• **Stated exercise 1**: Can you convert the rows, from the line containing "At what coordinates" through the line containing "click(59, 135)" (both included), into a Markdown table with the columns No. and Line, one row number and its line per table row, leaving out blank lines?

• **Source extract**:
\name{getLikelihoods}
\alias{getLikelihoods}
\alias{getLikelihoods.Dirichlet}
\alias{getLikelihoods.NB}
\alias{getLikelihoods.NBboot}
\alias{getLikelihoods.Pois}
%- Also NEED an '\alias' for EACH other topic documented here.
\title{Finds posterior likelihoods for each count as belonging to some
  hypothesis.}
\description{
  These functions calculate posterior probabilities for each of the
  'counts' in the countDP object belonging to each of the groups
  specified. The choice of function depends on the prior belief about
  the underlying distribution of the data. It is essential that the
  method used for calculating priors matches the method used for
  calculating the posterior probabilites.

  For a comparison of the methods, see Hardcastle & Kelly, 2009.
}
\usage{
getLikelihoods(cD, prs, pET = "BIC", subset = NULL,
priorSubset = NULL, verbose = TRUE, ..., cl)
getLikelihoods.Dirichlet(cD, prs, pET = "BIC", subset = NULL,
priorSubset = NULL, verbose = TRUE, cl)
getLikelihoods.Pois(cD, prs, pET = "BIC", subset = NULL,
priorSubset = NULL, distpriors = FALSE, verbose = TRUE, cl)
getLikelihoods.NB(cD, prs, pET = "BIC", subset = NULL,
priorSubset = NULL, bootStraps = 1, conv = 1e-4, nullData = FALSE,
returnAll = FALSE, verbose = TRUE, cl)
}
%- maybe also 'usage' for other objects documented here.
\arguments{
  \item{cD}{An object of type \code{\link{countData}}, or descending
    from this class.}
  \item{prs}{(Initial) prior probabilities for each of the groups in the
    'countDP' object. Should sum to 1, unless nullData is TRUE, in which
    case it should sum to less than 1.}
  \item{pET}{What type of prior re-estimation should be
    attempted? Defaults to "BIC"; "none" and "iteratively" are also
    available.}
  \item{subset}{Numeric vector giving the subset of counts for which
    posterior likelihoods should be estimated.}
  \item{priorSubset}{Numeric vector giving the subset of counts which may be
    used to estimate prior probabilities on each of the groups. See Details.}
  \item{distpriors}{Should the Poisson method use an empirically derived
    distribution on the prior parameters of the Poisson distribution, or
    use the mean of the maximum likelihood estimates (default).}
  \item{bootStraps}{How many iterations of bootstrapping should be used
    in the (re)estimation of priors in the negative binomial method.}
  \item{conv}{If not null, bootstrapping iterations will cease if the
    mean squared difference between posterior likelihoods of consecutive
    bootstraps drops below this value.}
  \item{nullData}{If TRUE, looks for segments or counts with no true
    expression. See Details.}
  \item{returnAll}{If TRUE, and bootStraps > 1 instead of returning a
    single countData object, the function returns a list of countData
    objects; one for each bootstrap. Largely used for debugging
    purposes.}
  \item{verbose}{Should status messages be displayed? Defaults to TRUE.}
  \item{cl}{A SNOW cluster object.}
  \item{...}{Any additional information to be passed by the
    \code{'getLikelihoods'} wrapper function to the individual functions
    which calculate the likelihoods.}
}

\details{
  These functions estimate, under the assumption of various
  distributions, the (log) posterior likelihoods that each count belongs to a
  group defined by the \code{@group} slot of the \code{countData}
  object. The posterior likelihoods are stored on the natural log scale
  in the \code{@posteriors} slot of the \code{\link{countData}}
  object generated by this function. This is because the posterior
  likelihoods are calculated in this form, and ordering of the counts is
  better done on these log-likelihoods than on the likelihoods.

• **Materials provided**:

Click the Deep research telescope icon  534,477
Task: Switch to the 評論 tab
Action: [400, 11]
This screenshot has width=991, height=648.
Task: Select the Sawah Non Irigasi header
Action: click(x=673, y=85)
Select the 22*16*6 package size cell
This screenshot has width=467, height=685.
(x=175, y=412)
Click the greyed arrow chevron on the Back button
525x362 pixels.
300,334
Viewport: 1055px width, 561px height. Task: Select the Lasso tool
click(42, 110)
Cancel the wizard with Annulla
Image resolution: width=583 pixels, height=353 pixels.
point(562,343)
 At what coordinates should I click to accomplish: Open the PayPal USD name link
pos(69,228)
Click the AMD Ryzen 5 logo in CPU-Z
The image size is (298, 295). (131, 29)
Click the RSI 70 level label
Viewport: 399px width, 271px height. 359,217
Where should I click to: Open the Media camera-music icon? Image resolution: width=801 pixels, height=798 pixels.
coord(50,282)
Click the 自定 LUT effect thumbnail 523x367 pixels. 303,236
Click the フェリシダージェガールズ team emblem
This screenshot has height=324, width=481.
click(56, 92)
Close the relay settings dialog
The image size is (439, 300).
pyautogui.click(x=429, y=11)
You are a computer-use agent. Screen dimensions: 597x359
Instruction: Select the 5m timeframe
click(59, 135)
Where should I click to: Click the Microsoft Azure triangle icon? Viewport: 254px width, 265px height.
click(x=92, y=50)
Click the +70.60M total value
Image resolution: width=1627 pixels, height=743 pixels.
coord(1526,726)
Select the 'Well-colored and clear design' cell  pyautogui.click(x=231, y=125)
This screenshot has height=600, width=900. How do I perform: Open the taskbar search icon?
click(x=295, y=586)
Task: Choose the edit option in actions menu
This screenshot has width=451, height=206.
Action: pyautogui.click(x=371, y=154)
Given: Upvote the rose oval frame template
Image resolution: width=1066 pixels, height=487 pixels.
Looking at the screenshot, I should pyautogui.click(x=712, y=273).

• **Stated exercise 2**: Could you carry on the getLikelihoods help page from the point where it stops?

• **Answer 1**:
| No. | Line |
|---|---|
| 1 |  At what coordinates should I click to accomplish: Open the PayPal USD name link |
| 2 | pos(69,228) |
| 3 | Click the AMD Ryzen 5 logo in CPU-Z |
| 4 | The image size is (298, 295). (131, 29) |
| 5 | Click the RSI 70 level label |
| 6 | Viewport: 399px width, 271px height. 359,217 |
| 7 | Where should I click to: Open the Media camera-music icon? Image resolution: width=801 pixels, height=798 pixels. |
| 8 | coord(50,282) |
| 9 | Click the 自定 LUT effect thumbnail 523x367 pixels. 303,236 |
| 10 | Click the フェリシダージェガールズ team emblem |
| 11 | This screenshot has height=324, width=481. |
| 12 | click(56, 92) |
| 13 | Close the relay settings dialog |
| 14 | The image size is (439, 300). |
| 15 | pyautogui.click(x=429, y=11) |
| 16 | You are a computer-use agent. Screen dimensions: 597x359 |
| 17 | Instruction: Select the 5m timeframe |
| 18 | click(59, 135) |

• **Answer 2**:
  
  If \code{'pET = "none"'} then no attempt is made to re-estimate the
  prior likelihoods given in the \code{'prs'} variable. However, if
  \code{'pET = "BIC"'}, then the function will attempt to estimate the
  prior likelihoods by using the Bayesian Information Criterion to
  identify the proportion of the data best explained by each 
  model and taking these proportions as prior. Alternatively, an
  iterative re-estimation of priors is possible (\code{'pET = "iteratively"'}),
  in which an inital estimate for the prior likelihoods of the models is
  used to calculated the posteriors and then the priors are updated by
  taking the mean of the posterior likelihoods for each model across all
  data. This often works well, particularly if the 'BIC' method is used
  (see Hardcastle & Kelly 2010 for details). However, if the data are
  sufficiently non-independent, this approach may substantially
  mis-estimate the true priors. If it is possible to select a
  representative subset of the data by setting the variable
  \code{'subsetPriors'} that is sufficiently independent, then better
  estimates may be acquired. 
  
  The Dirichlet and Poisson methods produce almost identical
  results in simulation. The Negative Binomial method produces results
  with much lower false discovery rates, but takes considerably longer
  to run.
  
  Filtering the data may be extremely advantageous in reducing run
  time. This can be done by passing a numeric vector to 'subset'
  defining a subset of the data for which posterior likelihoods are
  required.

  If 'nullData = TRUE', the algorithm attempts to find those counts or
  segments that have no true expression in all samples. This means that
  there is another, implied group where all samples are equal. The prior
  likelihoods given in the 'prs' object must thus sum to less than 1,
  with the residual going to this group.
  
  See Hardcastle & Kelly (2010) for a full comparison of the methods.

  A 'cluster' object is strongly recommended in order to parallelise
  the estimation of posterior likelihoods, particularly for the
  negative binomial method. However, passing NULL to the \code{cl}
  variable will allow the functions to run in non-parallel mode.

  The \code{'getLikelihoods'} function will infer the correct
  distribution to use from the information stored in the
  \code{'@priors'} slot of the \code{\link{countData}} object
  \code{'sD'} and call the appropriate function.
}
\value{
  A \code{\link{countData}} object.
}
\references{Hardcastle T.J., and Kelly, K (2010). Identifying Patterns
  of Differential Expression in Count Data. In submission.}
\author{Thomas J. Hardcastle}


\seealso{\code{\link{countData}}, \code{\link{getPriors}},
  \code{\link{topCounts}}, \code{\link{getTPs}}}
\examples{

library(baySeq)

# See vignette for more examples.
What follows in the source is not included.